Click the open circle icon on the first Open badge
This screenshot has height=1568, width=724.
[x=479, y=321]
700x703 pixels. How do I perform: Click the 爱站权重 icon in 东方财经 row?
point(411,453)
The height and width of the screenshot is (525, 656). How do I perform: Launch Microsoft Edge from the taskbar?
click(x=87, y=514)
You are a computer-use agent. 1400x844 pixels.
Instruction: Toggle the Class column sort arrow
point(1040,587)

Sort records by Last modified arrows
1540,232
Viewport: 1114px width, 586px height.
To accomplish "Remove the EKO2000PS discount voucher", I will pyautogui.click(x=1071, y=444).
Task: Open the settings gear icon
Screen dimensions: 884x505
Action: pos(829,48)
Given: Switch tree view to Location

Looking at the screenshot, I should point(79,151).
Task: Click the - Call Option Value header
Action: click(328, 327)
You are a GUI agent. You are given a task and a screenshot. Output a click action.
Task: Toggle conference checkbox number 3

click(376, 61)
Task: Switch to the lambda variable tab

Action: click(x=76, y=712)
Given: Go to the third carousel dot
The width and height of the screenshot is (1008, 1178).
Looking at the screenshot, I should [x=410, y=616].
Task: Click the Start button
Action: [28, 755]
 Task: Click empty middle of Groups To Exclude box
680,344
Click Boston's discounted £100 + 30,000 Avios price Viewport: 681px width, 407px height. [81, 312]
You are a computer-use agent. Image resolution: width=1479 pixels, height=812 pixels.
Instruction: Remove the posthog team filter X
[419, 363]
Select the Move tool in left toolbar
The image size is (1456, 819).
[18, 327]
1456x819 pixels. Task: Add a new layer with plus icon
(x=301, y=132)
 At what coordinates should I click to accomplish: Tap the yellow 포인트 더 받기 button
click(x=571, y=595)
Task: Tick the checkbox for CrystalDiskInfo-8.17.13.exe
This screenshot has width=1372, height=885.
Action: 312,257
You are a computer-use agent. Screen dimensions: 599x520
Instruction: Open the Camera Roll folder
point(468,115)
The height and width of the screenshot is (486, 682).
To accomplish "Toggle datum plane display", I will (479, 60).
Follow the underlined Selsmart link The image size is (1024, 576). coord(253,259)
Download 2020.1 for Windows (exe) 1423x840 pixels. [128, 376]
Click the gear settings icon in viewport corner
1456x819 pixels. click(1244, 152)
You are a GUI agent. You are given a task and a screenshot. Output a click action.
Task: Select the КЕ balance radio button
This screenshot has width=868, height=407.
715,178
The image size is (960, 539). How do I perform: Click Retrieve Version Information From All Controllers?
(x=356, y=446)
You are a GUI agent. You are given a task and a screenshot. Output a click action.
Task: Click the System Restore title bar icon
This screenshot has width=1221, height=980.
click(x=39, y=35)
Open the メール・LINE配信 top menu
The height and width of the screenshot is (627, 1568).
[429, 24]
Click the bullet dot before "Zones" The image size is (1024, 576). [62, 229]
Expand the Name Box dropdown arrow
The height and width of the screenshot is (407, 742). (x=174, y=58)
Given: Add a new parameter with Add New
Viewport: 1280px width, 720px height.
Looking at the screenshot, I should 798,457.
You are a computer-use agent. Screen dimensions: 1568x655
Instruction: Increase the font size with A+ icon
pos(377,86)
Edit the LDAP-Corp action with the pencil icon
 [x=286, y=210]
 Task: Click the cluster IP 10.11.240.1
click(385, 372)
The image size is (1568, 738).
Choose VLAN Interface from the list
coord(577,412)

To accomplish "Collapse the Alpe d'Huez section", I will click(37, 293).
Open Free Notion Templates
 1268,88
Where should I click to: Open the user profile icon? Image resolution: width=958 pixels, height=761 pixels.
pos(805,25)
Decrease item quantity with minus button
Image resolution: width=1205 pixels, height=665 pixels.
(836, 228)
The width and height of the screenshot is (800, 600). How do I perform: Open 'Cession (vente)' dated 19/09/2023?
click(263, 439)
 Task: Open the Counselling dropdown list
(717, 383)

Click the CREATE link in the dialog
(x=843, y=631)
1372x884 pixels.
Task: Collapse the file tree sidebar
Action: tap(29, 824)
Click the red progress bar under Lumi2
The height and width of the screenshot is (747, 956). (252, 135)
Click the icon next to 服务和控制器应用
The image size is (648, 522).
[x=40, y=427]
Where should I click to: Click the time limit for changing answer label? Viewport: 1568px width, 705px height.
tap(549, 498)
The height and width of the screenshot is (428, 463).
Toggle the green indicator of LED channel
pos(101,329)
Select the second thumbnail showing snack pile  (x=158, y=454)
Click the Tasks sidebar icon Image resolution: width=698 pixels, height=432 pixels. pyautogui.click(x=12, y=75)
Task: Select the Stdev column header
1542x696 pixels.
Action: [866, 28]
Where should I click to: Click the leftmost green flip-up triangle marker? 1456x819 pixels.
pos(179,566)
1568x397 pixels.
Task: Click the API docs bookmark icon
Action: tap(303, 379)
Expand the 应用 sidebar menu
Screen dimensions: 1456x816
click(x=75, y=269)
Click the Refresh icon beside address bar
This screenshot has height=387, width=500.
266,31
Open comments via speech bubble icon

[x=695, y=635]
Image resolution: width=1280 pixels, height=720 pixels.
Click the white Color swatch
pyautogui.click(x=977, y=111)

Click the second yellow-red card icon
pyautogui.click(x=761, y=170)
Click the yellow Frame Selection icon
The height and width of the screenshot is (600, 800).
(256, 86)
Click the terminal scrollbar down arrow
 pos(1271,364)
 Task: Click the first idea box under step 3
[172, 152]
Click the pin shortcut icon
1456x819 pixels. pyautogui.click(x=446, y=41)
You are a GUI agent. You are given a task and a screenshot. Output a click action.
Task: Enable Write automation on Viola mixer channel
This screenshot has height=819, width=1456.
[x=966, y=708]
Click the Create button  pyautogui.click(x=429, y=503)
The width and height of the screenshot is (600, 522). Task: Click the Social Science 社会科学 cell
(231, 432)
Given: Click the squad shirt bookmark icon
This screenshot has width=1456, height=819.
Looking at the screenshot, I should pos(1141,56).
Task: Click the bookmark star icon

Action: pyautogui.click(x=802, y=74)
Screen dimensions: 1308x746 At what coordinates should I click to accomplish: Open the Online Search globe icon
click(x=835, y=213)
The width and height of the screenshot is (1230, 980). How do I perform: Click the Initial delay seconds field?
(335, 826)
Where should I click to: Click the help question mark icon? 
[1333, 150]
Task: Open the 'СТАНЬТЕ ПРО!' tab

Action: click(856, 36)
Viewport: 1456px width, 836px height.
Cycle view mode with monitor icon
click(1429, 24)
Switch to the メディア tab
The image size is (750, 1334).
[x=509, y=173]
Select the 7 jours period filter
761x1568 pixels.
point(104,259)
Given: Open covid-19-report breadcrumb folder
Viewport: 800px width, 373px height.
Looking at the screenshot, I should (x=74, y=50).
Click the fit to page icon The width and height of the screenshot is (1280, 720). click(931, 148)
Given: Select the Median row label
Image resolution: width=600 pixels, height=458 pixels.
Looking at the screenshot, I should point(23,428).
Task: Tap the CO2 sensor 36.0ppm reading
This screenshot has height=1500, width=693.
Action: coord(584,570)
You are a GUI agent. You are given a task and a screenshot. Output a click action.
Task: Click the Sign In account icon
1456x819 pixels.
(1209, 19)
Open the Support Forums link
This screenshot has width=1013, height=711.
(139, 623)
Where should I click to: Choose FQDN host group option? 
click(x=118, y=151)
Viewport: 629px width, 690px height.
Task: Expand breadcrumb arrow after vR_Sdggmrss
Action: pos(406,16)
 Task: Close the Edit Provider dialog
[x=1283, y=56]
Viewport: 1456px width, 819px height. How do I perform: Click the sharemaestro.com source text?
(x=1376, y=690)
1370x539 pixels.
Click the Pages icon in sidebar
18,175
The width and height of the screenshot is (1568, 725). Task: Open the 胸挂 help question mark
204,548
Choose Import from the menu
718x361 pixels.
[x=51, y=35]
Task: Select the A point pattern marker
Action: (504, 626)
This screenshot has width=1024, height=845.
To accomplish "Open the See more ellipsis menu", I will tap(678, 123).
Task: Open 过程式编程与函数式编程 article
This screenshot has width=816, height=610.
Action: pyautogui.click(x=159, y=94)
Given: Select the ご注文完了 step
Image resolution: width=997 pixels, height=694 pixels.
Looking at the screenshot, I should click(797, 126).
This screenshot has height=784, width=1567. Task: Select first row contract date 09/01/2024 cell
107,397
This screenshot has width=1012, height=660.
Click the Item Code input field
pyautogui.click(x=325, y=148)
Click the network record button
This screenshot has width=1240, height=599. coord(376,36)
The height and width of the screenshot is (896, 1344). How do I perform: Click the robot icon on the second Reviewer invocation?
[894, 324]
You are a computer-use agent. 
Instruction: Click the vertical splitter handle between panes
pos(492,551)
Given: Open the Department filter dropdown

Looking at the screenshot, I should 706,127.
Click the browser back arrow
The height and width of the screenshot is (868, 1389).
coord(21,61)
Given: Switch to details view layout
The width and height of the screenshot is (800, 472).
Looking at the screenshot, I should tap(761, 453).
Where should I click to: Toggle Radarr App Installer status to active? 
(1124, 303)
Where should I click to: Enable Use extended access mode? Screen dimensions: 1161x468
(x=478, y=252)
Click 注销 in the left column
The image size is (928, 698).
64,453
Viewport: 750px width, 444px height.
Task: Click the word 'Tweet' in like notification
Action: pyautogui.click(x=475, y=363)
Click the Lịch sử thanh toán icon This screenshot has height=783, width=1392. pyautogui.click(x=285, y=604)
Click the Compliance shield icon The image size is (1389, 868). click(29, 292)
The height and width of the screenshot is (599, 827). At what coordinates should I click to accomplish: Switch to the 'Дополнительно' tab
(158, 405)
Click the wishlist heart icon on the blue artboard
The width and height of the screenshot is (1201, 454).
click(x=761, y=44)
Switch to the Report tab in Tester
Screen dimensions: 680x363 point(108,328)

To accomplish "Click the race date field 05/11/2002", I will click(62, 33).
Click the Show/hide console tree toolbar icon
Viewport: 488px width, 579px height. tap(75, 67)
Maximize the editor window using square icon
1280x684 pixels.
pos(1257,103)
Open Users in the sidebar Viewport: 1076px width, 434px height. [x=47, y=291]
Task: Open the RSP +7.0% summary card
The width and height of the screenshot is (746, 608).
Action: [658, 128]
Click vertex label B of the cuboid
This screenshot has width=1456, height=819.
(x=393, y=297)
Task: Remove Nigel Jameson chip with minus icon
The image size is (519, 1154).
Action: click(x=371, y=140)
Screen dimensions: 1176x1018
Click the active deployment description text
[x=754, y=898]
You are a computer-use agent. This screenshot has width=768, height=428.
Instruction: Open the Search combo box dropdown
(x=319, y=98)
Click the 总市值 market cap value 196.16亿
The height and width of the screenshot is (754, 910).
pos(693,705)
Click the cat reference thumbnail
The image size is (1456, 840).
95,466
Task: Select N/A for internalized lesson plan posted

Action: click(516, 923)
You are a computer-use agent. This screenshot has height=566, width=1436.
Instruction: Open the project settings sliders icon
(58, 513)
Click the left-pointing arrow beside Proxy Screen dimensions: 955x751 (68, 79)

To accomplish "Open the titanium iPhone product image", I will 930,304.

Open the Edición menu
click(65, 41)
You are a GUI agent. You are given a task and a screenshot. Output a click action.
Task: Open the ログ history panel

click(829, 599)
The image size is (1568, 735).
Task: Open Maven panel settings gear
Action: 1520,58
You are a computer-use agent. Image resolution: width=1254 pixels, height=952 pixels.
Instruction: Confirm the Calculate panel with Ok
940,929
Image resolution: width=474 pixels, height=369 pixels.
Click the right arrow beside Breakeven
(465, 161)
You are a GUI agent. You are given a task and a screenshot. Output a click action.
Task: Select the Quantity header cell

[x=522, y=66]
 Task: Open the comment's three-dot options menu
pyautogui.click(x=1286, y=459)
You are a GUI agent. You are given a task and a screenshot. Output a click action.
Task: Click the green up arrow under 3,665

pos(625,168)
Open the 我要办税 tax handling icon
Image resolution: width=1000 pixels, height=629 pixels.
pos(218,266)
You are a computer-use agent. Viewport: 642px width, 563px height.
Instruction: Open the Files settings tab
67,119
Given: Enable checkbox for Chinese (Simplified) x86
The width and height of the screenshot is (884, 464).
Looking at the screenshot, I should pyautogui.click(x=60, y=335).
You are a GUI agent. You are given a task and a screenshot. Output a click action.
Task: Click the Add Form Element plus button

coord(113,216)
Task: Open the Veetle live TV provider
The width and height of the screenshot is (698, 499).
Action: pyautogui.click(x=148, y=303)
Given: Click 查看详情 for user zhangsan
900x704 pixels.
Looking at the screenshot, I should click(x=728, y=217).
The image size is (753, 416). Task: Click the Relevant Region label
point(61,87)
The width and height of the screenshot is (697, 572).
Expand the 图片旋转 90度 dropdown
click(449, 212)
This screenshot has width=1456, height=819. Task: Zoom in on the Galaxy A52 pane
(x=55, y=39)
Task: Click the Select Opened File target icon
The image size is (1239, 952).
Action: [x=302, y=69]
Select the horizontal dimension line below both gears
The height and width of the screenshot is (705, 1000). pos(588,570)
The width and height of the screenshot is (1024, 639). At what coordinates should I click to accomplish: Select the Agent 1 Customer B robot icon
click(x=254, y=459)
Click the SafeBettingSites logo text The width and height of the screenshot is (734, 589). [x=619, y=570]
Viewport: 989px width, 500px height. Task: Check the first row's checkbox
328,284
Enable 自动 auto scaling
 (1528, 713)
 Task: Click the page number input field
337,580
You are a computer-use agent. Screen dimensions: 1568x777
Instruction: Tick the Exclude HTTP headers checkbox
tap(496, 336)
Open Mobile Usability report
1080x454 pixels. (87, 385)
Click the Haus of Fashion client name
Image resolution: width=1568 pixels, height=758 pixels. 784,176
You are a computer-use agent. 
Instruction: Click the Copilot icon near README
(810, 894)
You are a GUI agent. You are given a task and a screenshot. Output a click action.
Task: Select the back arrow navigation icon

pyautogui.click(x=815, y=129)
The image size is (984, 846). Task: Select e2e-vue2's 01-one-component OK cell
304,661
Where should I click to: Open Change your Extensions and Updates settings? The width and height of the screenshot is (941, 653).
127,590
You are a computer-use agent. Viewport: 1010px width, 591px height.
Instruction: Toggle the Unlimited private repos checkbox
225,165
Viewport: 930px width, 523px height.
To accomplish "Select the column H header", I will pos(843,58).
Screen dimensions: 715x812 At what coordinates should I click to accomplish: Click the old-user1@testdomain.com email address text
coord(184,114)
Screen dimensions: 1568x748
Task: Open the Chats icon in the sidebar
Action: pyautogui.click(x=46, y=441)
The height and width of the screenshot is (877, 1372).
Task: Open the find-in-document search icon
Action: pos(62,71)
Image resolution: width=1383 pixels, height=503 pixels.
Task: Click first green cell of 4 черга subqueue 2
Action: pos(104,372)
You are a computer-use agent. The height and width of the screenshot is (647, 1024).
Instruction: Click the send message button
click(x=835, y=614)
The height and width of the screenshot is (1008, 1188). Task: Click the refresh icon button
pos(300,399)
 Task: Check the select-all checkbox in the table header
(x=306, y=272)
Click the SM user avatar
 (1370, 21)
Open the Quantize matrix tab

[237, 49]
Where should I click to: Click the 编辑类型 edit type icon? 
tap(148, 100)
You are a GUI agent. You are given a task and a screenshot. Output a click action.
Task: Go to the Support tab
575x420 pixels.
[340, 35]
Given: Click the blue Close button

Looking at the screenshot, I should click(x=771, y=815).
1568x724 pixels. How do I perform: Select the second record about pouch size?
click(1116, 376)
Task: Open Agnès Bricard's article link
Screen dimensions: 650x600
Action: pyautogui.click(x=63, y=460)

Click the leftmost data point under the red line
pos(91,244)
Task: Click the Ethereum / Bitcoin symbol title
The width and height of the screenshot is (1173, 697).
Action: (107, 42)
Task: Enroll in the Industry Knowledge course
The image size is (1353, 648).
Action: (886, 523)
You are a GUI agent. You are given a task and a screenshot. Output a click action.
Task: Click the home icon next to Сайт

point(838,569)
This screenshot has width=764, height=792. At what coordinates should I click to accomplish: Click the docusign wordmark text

● ● ●

Rewrite the items from the very first line through the line containing "Action: pos(829,48)", inclusive, as a numbered list, omitting any blank lines.

1. Click the open circle icon on the first Open badge
2. This screenshot has height=1568, width=724.
3. [x=479, y=321]
4. 700x703 pixels. How do I perform: Click the 爱站权重 icon in 东方财经 row?
5. point(411,453)
6. The height and width of the screenshot is (525, 656). How do I perform: Launch Microsoft Edge from the taskbar?
7. click(x=87, y=514)
8. You are a computer-use agent. 1400x844 pixels.
9. Instruction: Toggle the Class column sort arrow
10. point(1040,587)
11. Sort records by Last modified arrows
12. 1540,232
13. Viewport: 1114px width, 586px height.
14. To accomplish "Remove the EKO2000PS discount voucher", I will pyautogui.click(x=1071, y=444).
15. Task: Open the settings gear icon
16. Screen dimensions: 884x505
17. Action: pos(829,48)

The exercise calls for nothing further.